**Instructions for the task:** In the records, change "Instruction" to "Task" and give back the lines starting with the line with "You are a computer-use agent. 720x564 pixels." and going on through the line with "[x=551, y=252]", leaving everything else as it is.

**The records:**

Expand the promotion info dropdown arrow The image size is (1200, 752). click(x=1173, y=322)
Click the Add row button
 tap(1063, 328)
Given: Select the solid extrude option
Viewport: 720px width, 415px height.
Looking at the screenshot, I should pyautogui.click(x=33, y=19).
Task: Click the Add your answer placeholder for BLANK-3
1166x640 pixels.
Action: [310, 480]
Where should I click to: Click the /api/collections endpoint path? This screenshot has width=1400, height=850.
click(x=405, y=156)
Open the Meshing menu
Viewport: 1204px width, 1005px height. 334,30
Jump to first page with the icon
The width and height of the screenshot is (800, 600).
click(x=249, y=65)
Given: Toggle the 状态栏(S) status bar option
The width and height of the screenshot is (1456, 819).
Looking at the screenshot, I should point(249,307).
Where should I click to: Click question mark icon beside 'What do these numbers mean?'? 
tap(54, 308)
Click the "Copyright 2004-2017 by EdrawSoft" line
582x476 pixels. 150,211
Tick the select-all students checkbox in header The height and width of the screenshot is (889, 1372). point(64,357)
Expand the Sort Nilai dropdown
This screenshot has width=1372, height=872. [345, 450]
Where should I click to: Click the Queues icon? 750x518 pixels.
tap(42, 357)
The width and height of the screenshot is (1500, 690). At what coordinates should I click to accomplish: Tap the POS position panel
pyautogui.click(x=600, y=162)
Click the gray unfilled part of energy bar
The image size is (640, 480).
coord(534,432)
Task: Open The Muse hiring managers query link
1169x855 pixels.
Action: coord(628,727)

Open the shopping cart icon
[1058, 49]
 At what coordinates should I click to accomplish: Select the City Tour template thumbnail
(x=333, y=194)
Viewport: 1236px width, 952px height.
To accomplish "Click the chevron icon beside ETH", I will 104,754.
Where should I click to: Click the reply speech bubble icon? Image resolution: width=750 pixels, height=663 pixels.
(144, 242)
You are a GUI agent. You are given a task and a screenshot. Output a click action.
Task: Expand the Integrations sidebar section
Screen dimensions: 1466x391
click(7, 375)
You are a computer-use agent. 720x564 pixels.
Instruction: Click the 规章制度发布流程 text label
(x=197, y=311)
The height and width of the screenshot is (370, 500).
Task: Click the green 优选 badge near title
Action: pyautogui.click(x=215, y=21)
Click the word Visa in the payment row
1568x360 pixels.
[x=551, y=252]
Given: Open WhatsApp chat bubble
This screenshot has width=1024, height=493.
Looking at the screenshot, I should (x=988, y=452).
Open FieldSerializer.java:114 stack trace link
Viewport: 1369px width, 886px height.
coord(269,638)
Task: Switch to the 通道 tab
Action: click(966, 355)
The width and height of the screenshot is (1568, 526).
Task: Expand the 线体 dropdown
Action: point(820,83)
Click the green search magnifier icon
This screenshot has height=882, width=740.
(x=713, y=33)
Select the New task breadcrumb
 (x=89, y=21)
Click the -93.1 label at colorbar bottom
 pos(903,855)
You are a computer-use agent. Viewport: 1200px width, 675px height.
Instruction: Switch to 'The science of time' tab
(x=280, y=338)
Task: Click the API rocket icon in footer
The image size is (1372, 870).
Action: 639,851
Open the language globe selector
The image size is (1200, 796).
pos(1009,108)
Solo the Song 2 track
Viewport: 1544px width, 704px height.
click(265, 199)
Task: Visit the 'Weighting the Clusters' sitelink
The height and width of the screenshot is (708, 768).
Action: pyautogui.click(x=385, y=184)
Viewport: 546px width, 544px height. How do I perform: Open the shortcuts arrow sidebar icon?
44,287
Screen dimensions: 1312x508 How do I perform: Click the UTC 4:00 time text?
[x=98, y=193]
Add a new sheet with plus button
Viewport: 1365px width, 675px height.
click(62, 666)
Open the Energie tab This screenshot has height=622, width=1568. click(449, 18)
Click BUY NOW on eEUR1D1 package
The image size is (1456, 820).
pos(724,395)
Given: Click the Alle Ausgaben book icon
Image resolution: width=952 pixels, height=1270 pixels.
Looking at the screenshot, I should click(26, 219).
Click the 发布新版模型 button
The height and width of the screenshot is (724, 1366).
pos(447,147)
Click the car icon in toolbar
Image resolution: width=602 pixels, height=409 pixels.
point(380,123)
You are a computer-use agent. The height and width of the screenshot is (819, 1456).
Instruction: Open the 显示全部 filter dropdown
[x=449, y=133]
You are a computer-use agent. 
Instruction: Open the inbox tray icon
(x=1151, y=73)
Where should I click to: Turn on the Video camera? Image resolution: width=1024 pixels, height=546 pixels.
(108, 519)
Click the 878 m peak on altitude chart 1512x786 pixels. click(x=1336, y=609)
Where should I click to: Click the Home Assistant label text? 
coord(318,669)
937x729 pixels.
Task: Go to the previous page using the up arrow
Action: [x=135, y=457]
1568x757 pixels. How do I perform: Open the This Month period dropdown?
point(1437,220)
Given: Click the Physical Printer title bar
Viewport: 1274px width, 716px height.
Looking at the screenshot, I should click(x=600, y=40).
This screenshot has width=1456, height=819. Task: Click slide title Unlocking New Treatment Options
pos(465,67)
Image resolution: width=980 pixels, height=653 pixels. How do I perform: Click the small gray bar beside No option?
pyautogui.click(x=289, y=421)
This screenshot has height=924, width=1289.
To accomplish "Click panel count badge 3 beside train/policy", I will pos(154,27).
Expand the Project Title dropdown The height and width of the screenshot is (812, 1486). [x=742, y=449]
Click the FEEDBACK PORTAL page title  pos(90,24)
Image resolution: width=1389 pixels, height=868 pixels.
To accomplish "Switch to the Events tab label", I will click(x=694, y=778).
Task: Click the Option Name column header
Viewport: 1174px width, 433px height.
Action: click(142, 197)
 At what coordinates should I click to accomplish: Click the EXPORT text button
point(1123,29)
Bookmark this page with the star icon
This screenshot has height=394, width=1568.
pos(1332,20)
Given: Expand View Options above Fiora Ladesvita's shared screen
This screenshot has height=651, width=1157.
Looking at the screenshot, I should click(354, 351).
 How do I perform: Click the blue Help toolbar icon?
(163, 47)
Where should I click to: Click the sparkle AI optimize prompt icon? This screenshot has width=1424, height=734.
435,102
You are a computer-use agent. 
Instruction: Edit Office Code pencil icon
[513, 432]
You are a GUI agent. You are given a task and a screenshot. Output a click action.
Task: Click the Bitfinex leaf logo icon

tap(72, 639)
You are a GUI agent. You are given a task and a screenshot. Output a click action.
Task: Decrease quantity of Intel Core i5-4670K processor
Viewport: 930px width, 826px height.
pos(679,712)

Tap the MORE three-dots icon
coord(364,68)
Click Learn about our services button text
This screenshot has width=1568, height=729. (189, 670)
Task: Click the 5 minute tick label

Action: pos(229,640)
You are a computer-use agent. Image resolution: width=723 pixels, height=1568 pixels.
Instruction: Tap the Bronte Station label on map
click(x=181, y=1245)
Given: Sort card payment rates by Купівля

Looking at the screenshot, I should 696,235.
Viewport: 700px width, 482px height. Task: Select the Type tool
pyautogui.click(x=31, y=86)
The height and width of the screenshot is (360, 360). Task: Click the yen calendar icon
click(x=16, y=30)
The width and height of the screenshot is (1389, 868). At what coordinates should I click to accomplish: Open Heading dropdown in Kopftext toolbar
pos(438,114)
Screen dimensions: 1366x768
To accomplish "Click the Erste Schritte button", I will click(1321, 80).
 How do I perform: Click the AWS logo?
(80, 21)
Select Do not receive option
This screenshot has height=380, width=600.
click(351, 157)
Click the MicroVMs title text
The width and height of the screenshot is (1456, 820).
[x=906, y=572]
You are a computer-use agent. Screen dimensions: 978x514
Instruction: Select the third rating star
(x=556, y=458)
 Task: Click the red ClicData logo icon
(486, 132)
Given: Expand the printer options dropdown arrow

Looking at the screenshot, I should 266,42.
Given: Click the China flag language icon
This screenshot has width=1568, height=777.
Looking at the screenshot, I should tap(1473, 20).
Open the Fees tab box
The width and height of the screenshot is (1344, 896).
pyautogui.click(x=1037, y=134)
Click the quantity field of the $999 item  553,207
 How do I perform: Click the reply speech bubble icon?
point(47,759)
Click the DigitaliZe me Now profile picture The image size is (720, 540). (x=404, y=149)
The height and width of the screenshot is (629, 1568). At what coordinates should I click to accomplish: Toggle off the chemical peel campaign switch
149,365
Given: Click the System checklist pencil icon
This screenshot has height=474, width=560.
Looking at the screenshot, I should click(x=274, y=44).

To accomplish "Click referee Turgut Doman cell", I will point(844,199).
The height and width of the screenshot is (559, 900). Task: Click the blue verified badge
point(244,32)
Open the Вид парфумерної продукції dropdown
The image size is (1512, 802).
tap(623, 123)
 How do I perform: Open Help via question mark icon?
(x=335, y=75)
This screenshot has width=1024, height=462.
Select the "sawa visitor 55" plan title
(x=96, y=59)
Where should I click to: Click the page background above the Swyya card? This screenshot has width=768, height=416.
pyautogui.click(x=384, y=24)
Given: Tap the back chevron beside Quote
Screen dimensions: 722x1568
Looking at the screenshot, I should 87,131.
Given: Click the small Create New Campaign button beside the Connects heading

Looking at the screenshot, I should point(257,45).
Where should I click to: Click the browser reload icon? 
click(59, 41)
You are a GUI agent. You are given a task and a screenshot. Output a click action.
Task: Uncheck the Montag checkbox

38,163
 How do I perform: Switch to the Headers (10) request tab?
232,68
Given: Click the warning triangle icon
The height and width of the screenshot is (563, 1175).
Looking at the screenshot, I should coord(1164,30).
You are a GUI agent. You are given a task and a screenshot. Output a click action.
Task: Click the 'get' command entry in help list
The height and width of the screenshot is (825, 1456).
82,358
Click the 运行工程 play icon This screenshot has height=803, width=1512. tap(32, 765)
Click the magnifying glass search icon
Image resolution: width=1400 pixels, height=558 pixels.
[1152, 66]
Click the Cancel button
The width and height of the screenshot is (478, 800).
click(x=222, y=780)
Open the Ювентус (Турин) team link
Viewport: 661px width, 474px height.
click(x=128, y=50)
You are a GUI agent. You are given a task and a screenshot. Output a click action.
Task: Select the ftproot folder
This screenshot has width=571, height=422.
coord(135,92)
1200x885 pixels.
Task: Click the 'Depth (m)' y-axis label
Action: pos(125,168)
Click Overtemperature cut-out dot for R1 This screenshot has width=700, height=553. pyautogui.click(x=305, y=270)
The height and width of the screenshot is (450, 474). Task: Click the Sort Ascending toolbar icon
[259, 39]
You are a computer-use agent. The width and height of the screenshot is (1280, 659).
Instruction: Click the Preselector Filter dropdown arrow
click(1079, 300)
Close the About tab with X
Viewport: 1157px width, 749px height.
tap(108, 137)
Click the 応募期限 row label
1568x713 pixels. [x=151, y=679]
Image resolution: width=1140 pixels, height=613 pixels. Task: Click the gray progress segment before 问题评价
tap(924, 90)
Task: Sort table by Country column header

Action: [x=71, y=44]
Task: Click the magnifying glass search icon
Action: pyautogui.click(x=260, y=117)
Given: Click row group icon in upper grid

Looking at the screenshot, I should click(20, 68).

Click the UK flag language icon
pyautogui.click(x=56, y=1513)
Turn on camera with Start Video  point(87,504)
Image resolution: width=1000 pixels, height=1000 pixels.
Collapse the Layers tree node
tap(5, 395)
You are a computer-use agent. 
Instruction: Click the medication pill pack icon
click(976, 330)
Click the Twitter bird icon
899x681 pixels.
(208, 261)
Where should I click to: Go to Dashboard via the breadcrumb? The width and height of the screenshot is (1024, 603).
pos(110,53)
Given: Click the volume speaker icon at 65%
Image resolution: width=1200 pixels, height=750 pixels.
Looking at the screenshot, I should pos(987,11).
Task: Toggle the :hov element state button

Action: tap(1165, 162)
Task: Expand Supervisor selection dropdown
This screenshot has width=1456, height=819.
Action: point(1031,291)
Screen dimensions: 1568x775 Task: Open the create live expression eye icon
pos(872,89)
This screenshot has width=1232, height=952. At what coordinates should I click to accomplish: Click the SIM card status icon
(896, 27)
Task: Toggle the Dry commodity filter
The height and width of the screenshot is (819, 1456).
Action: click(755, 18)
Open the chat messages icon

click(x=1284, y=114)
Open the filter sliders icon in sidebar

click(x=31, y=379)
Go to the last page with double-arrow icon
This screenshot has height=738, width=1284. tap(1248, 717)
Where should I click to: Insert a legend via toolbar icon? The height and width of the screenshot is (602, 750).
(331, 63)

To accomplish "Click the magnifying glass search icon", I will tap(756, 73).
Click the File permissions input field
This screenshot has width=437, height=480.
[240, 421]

**Reply:**
You are a computer-use agent. 720x564 pixels.
Task: Click the 规章制度发布流程 text label
(x=197, y=311)
The height and width of the screenshot is (370, 500).
Task: Click the green 优选 badge near title
Action: pyautogui.click(x=215, y=21)
Click the word Visa in the payment row
1568x360 pixels.
[x=551, y=252]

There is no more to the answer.